Parametric and Nonparametric Copula-Based Imputation Methods

Date:

2025-04-30

Version:

2.1.0

Author:

Francesca Marta Lilja Di Lascio [aut, cre], Aurora Gatto [aut], Simone Giannerini [aut]

Depends:

R (≥ 4.2.0), methods, stats, copula, cluster

Imports:

nnet, gtools, locfit

Description:

Copula-based imputation methods: parametric and nonparametric algorithms for missing multivariate data through conditional copulas.

Maintainer:

Francesca Marta Lilja Di Lascio <marta.dilascio@unibz.it>

License:

GPL-2 | GPL-3 [expanded from: GPL (≥ 2)]

Packaged:

2025-04-30 09:20:35 UTC; FDiLascio

NeedsCompilation:

Repository:

CRAN

Date/Publication:

2025-04-30 09:40:02 UTC

Copula-Based Imputation Method

Description

Imputation method based on conditional copula functions.

Usage

CoImp(X, n.marg = ncol(X), x.up = NULL, x.lo = NULL, q.up = rep(0.85, n.marg), 
            q.lo = rep(0.15, n.marg), type.data = "continuous", smoothing = 
            rep(0.5, n.marg), plot = TRUE, model = list(normalCopula(0.5, 
            dim=n.marg),  claytonCopula(10, dim=n.marg), gumbelCopula(10, 
            dim=n.marg), frankCopula(10, dim=n.marg), tCopula(0.5, 
            dim=n.marg,...), rotCopula(claytonCopula(10,dim=n.marg), 
            flip=rep(TRUE,n.marg)),...), start. = NULL, ...)

Arguments

X

a data matrix with missing values. Missing values should be denoted with NA.

n.marg

the number of variables in X.

x.up

a numeric vector of length n.marg with the upper value of each margin used in the Hit or Miss method. Specify either x.up xor q.up.

x.lo

a numeric vector of length n.marg with the lower value of each margin used in the Hit or Miss method. Specify either x.lo xor q.lo.

q.up

a numeric vector of length n.marg with the probability of the quantile used to define x.up for each margin. Specify either x.up xor q.up.

q.lo

a numeric vector of length n.marg with the probability of the quantile used to define x.lo for each margin. Specify either x.lo xor q.lo.

type.data

the nature of the variables in X: discrete or continuous.

smoothing

values for the nearest neighbour component of the smoothing parameter of the lp function.

plot

logical: if TRUE plots the estimated marginal densities and a bar plot of the percentages of missing and available data for each margin.

model

a list of copula models to be used for the imputation, see the Details section. This should be one of normal and t (with dispstr as in the copula package), frank, clayton, gumbel, and rotated copulas. As in fitCopula, itau fitting coerced tCopula to 'df.fixed=TRUE'.

start.

a numeric vector of starting values for the parameter optimization via optim.

...

further parameters for fitCopula, lp and further graphical arguments.

Details

CoImp is an imputation method based on conditional copula functions that allows to impute missing observations according to the multivariate dependence structure of the generating process without any assumptions on the margins. This method can be used independently from the dimension and the kind (monotone or non monotone) of the missing patterns.

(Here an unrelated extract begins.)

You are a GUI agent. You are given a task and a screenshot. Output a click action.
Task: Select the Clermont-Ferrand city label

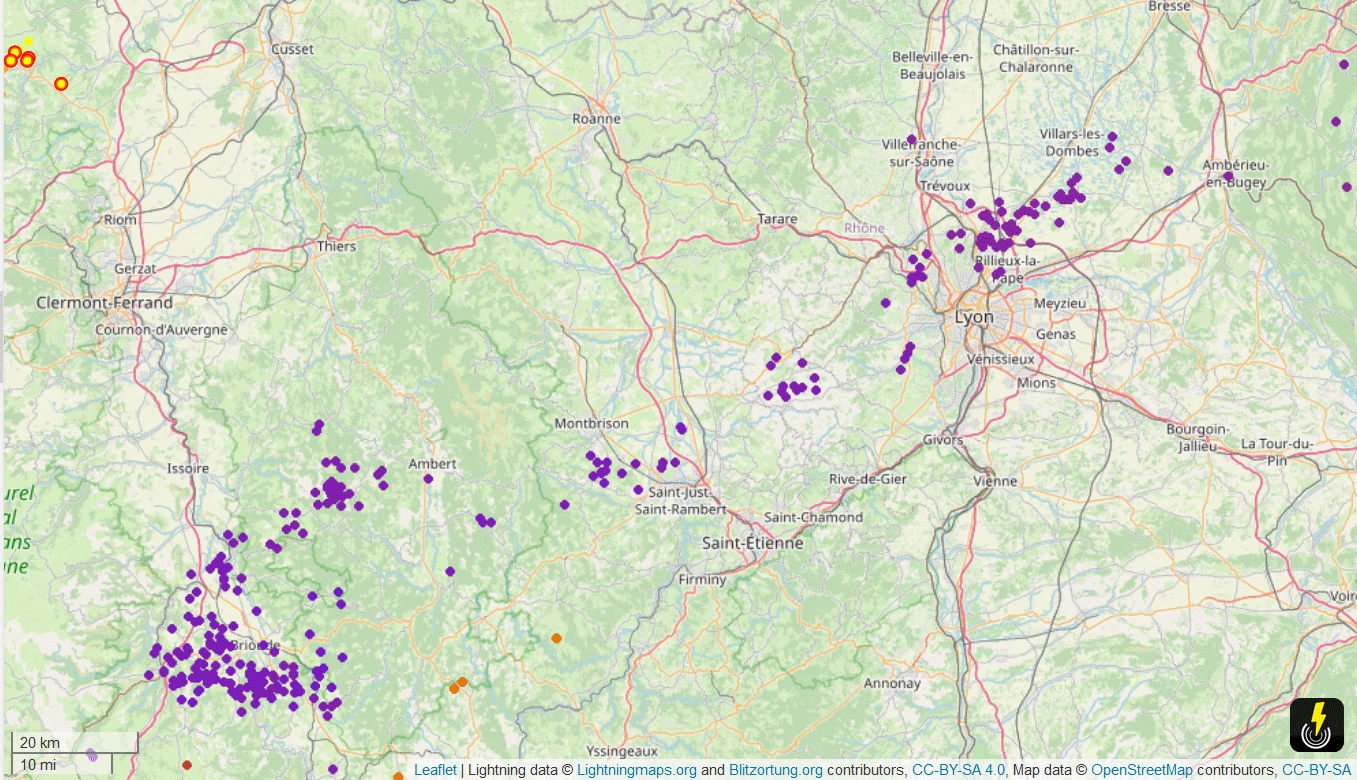tap(104, 302)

Brief description of the approach:

estimate both the margins and the copula model on available data by means of the semi-parametric sequential two-step inference for margins;
derive conditional density functions of the missing variables given non-missing ones through the corresponding conditional copulas obtained by using the Bayes' rule;
impute missing values by drawing observations from the conditional density functions derived at the previous step. The Monte Carlo method used is the Hit or Miss.

The estimation approach for the copula fit is semiparametric: a range of nonparametric margins and parametric copula models can be selected by the user.

Value

An object of S4 class "CoImp", which is a list with the following elements:

Missing.data.matrix

the original missing data matrix to be imputed.

Perc.miss

the matrix of the percentage of missing and available data.

Estimated.Model

the estimated copula model on the available data.

Estimation.Method

the estimation method used for the copula Estimated.Model.

Index.matrix.NA

matrix indices of the missing data.

Smooth.param

the smoothing parameter alpha selected on the basis of the AIC.

Imputed.data.matrix

the imputed data matrix.

Estimated.Model.Imp

the estimated copula model on the imputed data matrix.

Estimation.Method.Imp

the estimation method used for the copula Estimated.Model.Imp.

Author(s)

F. Marta L. Di Lascio <marta.dilascio@unibz.it>, Simone Giannerini <simone.giannerini@unibo.it>

References

Di Lascio, F.M.L., Giannerini, S. and Reale, A. (2015) "Exploring Copulas for the Imputation of Complex Dependent Data". Statistical Methods & Applications, 24(1), p. 159-175. DOI 10.1007/s10260-014-0287-2.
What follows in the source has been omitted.